* What you need to do
Copy the lines from the one containing "Viewport: 1420px width, 827px" through the one containing "[1230, 243]", replacing "Country" with "Region" and keeping everything else the same.

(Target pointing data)
══════

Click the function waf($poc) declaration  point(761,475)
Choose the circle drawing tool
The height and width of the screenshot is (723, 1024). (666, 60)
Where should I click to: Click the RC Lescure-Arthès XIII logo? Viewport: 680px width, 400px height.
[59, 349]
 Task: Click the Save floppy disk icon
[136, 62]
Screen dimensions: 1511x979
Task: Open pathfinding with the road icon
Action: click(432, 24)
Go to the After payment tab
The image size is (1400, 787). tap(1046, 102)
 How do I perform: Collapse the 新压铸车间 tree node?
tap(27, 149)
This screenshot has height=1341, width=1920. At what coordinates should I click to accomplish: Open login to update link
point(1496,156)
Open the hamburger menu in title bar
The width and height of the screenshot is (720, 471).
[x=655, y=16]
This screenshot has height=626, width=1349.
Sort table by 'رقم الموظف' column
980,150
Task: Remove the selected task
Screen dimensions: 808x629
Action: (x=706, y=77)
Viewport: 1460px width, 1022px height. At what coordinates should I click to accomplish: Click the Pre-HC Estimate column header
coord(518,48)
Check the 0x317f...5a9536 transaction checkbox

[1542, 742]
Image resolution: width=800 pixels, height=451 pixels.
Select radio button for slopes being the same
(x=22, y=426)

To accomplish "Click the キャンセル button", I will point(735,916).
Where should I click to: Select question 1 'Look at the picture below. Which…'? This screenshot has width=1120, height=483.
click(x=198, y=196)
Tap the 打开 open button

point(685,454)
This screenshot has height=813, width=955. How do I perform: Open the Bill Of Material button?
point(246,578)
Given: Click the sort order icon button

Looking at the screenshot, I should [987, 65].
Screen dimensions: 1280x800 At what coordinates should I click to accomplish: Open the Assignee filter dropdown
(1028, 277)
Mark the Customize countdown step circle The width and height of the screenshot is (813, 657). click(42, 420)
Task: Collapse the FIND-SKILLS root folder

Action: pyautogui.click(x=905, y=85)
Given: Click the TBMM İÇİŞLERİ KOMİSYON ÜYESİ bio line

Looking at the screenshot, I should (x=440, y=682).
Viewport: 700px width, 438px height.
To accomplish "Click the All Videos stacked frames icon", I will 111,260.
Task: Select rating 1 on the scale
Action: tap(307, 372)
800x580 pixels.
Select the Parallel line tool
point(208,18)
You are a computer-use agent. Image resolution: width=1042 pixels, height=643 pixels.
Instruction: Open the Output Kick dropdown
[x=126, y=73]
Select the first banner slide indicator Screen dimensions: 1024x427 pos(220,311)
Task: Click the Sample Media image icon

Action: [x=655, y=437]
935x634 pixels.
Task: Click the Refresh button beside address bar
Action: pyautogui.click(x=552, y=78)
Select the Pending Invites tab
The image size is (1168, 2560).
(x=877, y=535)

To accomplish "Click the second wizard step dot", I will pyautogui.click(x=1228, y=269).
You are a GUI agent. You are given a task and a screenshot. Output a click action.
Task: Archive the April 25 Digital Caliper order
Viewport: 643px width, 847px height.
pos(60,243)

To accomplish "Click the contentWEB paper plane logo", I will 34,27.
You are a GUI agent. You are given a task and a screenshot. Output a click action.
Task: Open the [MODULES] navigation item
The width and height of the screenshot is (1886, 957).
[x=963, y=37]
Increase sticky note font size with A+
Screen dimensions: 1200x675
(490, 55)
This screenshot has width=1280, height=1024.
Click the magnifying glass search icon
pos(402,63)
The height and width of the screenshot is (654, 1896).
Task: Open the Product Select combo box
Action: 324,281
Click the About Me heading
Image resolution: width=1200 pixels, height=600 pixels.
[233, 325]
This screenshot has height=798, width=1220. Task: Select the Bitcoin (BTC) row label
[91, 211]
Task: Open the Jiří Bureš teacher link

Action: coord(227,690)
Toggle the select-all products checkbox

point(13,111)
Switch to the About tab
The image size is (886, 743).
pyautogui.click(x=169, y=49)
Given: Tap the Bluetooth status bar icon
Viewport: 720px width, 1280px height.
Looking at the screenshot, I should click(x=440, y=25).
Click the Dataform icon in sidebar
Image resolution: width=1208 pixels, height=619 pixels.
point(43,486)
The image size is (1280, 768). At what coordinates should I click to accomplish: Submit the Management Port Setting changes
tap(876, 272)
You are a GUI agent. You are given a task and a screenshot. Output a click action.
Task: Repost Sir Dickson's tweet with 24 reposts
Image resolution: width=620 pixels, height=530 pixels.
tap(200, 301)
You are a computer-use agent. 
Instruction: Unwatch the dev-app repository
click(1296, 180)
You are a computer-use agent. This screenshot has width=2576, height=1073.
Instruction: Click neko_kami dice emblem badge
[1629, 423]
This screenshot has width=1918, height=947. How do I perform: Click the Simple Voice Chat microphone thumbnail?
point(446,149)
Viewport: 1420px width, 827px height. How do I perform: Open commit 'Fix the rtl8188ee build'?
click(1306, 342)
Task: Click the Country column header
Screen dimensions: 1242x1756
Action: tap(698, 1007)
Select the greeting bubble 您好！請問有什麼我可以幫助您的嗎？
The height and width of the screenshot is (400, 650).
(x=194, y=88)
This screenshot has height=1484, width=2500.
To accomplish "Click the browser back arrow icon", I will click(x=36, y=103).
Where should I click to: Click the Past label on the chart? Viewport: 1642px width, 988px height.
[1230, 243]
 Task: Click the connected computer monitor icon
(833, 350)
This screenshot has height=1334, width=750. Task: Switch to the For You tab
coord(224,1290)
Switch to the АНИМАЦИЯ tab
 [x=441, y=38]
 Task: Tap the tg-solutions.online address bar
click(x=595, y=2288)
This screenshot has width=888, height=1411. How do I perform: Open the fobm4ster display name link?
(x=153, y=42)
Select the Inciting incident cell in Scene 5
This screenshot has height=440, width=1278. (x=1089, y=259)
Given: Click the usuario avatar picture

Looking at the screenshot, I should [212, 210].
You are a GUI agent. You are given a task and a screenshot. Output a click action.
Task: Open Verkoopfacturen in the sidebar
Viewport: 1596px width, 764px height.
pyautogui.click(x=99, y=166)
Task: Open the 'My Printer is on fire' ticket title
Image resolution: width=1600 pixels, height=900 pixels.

══════

* Final answer
Viewport: 1420px width, 827px height. How do I perform: Open commit 'Fix the rtl8188ee build'?
click(1306, 342)
Task: Click the Region column header
Screen dimensions: 1242x1756
Action: tap(698, 1007)
Select the greeting bubble 您好！請問有什麼我可以幫助您的嗎？
The height and width of the screenshot is (400, 650).
(x=194, y=88)
This screenshot has height=1484, width=2500.
To accomplish "Click the browser back arrow icon", I will click(x=36, y=103).
Where should I click to: Click the Past label on the chart? Viewport: 1642px width, 988px height.
[1230, 243]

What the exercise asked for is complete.